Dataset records
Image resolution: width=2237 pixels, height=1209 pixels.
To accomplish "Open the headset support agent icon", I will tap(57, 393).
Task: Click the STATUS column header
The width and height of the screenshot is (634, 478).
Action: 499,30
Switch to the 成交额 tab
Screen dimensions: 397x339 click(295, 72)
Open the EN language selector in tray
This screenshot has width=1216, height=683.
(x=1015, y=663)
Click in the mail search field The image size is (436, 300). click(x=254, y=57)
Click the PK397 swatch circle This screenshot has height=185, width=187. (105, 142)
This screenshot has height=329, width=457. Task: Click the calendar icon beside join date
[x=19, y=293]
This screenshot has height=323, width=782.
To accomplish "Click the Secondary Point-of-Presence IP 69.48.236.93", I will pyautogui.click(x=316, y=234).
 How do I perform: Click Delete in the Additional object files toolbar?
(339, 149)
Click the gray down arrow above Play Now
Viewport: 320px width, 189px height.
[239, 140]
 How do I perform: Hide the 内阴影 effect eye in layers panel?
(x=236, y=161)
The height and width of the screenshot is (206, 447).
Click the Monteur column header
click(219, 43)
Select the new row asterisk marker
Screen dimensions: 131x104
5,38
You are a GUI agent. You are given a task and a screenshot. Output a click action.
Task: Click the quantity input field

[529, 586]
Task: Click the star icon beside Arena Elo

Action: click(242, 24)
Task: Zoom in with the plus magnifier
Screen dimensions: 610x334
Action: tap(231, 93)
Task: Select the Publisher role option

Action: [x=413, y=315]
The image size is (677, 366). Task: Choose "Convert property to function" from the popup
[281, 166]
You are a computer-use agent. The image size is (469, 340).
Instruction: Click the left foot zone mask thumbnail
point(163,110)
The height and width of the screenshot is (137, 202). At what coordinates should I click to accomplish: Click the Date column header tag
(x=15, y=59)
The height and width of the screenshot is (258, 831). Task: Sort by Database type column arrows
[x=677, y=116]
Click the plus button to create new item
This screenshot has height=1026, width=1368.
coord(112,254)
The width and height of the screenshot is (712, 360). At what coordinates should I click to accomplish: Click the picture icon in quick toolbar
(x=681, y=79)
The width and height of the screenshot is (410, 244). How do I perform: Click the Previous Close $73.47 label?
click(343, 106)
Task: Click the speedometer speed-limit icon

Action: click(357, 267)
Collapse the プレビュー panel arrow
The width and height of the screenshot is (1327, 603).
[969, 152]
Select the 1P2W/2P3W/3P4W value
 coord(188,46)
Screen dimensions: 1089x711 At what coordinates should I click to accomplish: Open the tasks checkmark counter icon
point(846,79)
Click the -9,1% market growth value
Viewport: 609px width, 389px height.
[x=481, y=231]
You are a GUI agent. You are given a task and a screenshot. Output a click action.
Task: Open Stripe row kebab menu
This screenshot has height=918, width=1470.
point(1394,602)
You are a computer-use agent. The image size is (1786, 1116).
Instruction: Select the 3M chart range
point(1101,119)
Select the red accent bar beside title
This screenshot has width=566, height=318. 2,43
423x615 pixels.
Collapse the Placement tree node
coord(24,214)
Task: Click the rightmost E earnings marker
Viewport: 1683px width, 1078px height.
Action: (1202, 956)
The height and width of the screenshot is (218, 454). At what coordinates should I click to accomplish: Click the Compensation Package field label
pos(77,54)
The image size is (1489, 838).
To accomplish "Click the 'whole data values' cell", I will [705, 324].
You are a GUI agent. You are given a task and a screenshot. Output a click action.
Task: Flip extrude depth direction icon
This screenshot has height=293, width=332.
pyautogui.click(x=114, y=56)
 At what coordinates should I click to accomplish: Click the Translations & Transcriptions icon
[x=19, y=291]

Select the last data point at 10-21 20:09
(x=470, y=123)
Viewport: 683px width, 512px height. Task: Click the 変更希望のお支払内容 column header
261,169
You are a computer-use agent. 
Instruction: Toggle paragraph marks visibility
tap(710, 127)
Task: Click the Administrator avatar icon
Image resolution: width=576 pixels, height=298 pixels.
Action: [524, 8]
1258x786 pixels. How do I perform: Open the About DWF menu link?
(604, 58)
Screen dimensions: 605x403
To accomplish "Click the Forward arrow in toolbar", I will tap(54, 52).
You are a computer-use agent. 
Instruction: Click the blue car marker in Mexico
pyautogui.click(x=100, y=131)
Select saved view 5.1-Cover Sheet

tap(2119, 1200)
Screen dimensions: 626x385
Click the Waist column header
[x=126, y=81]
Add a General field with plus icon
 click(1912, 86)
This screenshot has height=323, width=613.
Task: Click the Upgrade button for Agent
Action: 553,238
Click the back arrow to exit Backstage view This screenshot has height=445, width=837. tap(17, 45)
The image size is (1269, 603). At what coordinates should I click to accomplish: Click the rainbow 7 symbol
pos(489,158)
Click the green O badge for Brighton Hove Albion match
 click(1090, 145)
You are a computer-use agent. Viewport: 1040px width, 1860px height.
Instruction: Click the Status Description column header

INSTRUCTIONS TO FOLLOW
Reproduce all of the items above, replacing each "column header" with "column heading" and keeping everything else unchanged.

WRITTEN RESPONSE
Image resolution: width=2237 pixels, height=1209 pixels.
To accomplish "Open the headset support agent icon", I will tap(57, 393).
Task: Click the STATUS column heading
The width and height of the screenshot is (634, 478).
Action: 499,30
Switch to the 成交额 tab
Screen dimensions: 397x339 click(295, 72)
Open the EN language selector in tray
This screenshot has width=1216, height=683.
(x=1015, y=663)
Click in the mail search field The image size is (436, 300). click(x=254, y=57)
Click the PK397 swatch circle This screenshot has height=185, width=187. (105, 142)
This screenshot has height=329, width=457. Task: Click the calendar icon beside join date
[x=19, y=293]
This screenshot has height=323, width=782.
To accomplish "Click the Secondary Point-of-Presence IP 69.48.236.93", I will pyautogui.click(x=316, y=234).
 How do I perform: Click Delete in the Additional object files toolbar?
(339, 149)
Click the gray down arrow above Play Now
Viewport: 320px width, 189px height.
[239, 140]
 How do I perform: Hide the 内阴影 effect eye in layers panel?
(x=236, y=161)
The height and width of the screenshot is (206, 447).
Click the Monteur column heading
click(219, 43)
Select the new row asterisk marker
Screen dimensions: 131x104
5,38
You are a GUI agent. You are given a task and a screenshot. Output a click action.
Task: Click the quantity input field

[529, 586]
Task: Click the star icon beside Arena Elo

Action: click(242, 24)
Task: Zoom in with the plus magnifier
Screen dimensions: 610x334
Action: tap(231, 93)
Task: Select the Publisher role option

Action: [x=413, y=315]
The image size is (677, 366). Task: Choose "Convert property to function" from the popup
[281, 166]
You are a computer-use agent. The image size is (469, 340).
Instruction: Click the left foot zone mask thumbnail
point(163,110)
The height and width of the screenshot is (137, 202). At what coordinates should I click to accomplish: Click the Date column heading tag
(x=15, y=59)
The height and width of the screenshot is (258, 831). Task: Sort by Database type column arrows
[x=677, y=116]
Click the plus button to create new item
This screenshot has height=1026, width=1368.
coord(112,254)
The width and height of the screenshot is (712, 360). At what coordinates should I click to accomplish: Click the picture icon in quick toolbar
(x=681, y=79)
The width and height of the screenshot is (410, 244). How do I perform: Click the Previous Close $73.47 label?
click(343, 106)
Task: Click the speedometer speed-limit icon

Action: click(357, 267)
Collapse the プレビュー panel arrow
The width and height of the screenshot is (1327, 603).
[969, 152]
Select the 1P2W/2P3W/3P4W value
 coord(188,46)
Screen dimensions: 1089x711 At what coordinates should I click to accomplish: Open the tasks checkmark counter icon
point(846,79)
Click the -9,1% market growth value
Viewport: 609px width, 389px height.
[x=481, y=231]
You are a GUI agent. You are given a task and a screenshot. Output a click action.
Task: Open Stripe row kebab menu
This screenshot has height=918, width=1470.
point(1394,602)
You are a computer-use agent. The image size is (1786, 1116).
Instruction: Select the 3M chart range
point(1101,119)
Select the red accent bar beside title
This screenshot has width=566, height=318. 2,43
423x615 pixels.
Collapse the Placement tree node
coord(24,214)
Task: Click the rightmost E earnings marker
Viewport: 1683px width, 1078px height.
Action: (1202, 956)
The height and width of the screenshot is (218, 454). At what coordinates should I click to accomplish: Click the Compensation Package field label
pos(77,54)
The image size is (1489, 838).
To accomplish "Click the 'whole data values' cell", I will [705, 324].
You are a GUI agent. You are given a task and a screenshot. Output a click action.
Task: Flip extrude depth direction icon
This screenshot has height=293, width=332.
pyautogui.click(x=114, y=56)
 At what coordinates should I click to accomplish: Click the Translations & Transcriptions icon
[x=19, y=291]

Select the last data point at 10-21 20:09
(x=470, y=123)
Viewport: 683px width, 512px height. Task: Click the 変更希望のお支払内容 column heading
261,169
You are a computer-use agent. 
Instruction: Toggle paragraph marks visibility
tap(710, 127)
Task: Click the Administrator avatar icon
Image resolution: width=576 pixels, height=298 pixels.
Action: [524, 8]
1258x786 pixels. How do I perform: Open the About DWF menu link?
(604, 58)
Screen dimensions: 605x403
To accomplish "Click the Forward arrow in toolbar", I will tap(54, 52).
You are a computer-use agent. 
Instruction: Click the blue car marker in Mexico
pyautogui.click(x=100, y=131)
Select saved view 5.1-Cover Sheet

tap(2119, 1200)
Screen dimensions: 626x385
Click the Waist column heading
[x=126, y=81]
Add a General field with plus icon
 click(1912, 86)
This screenshot has height=323, width=613.
Task: Click the Upgrade button for Agent
Action: 553,238
Click the back arrow to exit Backstage view This screenshot has height=445, width=837. tap(17, 45)
The image size is (1269, 603). At what coordinates should I click to accomplish: Click the rainbow 7 symbol
pos(489,158)
Click the green O badge for Brighton Hove Albion match
 click(1090, 145)
You are a computer-use agent. Viewport: 1040px width, 1860px height.
Instruction: Click the Status Description column heading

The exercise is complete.